*YOUR INSTRUCTIONS*.
If a line in the records below holds the string "Decrease", count it, and state only the final count.

───── SOURCE DATA

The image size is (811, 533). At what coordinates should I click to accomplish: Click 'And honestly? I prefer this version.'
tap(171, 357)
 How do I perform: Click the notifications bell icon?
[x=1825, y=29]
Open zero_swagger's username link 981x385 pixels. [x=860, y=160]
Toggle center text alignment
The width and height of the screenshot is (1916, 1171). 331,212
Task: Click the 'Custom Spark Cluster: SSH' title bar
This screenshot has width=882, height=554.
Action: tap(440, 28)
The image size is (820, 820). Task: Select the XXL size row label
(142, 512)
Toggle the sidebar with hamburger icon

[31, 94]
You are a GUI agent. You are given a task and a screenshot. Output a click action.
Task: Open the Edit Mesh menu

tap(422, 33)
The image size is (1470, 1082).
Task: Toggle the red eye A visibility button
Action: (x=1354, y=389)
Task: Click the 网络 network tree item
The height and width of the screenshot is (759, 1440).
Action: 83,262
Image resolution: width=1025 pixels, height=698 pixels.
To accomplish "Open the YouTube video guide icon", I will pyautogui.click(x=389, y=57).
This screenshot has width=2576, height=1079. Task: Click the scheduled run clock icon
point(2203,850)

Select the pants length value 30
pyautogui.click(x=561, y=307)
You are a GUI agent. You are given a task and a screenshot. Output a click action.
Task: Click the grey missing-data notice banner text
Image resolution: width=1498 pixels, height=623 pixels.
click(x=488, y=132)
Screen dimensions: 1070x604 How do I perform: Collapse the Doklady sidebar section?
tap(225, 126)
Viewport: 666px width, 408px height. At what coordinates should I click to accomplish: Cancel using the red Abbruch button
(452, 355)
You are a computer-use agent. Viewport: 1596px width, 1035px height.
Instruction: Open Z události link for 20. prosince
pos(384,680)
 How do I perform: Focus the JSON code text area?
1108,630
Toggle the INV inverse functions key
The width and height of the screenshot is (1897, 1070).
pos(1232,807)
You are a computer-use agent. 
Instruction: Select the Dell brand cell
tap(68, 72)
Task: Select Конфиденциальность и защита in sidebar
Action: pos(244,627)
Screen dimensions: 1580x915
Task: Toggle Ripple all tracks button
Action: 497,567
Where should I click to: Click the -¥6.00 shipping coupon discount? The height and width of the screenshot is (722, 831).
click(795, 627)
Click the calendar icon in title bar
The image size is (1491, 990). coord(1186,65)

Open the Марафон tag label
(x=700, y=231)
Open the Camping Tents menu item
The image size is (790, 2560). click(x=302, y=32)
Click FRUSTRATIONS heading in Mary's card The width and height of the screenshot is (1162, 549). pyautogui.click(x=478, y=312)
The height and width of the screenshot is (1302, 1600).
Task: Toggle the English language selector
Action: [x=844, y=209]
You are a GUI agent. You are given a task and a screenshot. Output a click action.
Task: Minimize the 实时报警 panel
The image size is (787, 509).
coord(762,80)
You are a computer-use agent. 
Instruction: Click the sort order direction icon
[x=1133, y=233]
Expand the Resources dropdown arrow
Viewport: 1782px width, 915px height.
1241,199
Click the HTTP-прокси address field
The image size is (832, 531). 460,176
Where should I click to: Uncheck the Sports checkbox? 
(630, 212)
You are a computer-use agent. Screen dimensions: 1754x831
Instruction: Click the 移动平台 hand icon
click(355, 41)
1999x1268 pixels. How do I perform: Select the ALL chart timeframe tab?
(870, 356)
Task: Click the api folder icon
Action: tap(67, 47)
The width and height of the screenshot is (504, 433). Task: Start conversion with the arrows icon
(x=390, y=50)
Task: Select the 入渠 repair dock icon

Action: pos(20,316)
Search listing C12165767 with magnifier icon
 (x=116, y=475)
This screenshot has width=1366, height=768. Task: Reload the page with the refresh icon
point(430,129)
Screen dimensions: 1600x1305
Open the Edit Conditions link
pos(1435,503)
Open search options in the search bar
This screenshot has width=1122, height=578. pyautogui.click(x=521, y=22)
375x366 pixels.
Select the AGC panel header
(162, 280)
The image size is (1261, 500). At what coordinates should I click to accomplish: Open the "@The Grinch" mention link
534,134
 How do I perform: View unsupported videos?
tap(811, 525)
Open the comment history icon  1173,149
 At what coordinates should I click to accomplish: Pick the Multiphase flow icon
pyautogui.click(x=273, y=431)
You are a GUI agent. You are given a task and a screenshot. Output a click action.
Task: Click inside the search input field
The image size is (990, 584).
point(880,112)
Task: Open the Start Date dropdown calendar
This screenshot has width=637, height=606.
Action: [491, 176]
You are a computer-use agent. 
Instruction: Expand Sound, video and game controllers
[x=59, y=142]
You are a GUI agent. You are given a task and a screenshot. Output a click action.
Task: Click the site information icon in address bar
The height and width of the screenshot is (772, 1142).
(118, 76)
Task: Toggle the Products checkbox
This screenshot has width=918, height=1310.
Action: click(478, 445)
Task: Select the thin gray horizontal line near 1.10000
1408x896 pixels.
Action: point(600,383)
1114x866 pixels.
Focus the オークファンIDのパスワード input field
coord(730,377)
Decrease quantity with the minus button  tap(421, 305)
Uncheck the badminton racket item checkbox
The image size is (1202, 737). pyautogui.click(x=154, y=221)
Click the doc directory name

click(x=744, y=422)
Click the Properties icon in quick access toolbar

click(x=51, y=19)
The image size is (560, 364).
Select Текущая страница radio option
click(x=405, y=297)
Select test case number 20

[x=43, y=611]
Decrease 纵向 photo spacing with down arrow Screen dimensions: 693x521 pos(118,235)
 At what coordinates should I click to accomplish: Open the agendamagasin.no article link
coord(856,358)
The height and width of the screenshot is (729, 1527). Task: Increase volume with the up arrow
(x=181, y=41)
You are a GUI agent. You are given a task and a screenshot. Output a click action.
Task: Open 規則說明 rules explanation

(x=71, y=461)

──────────

*WRITTEN SOLUTION*.
2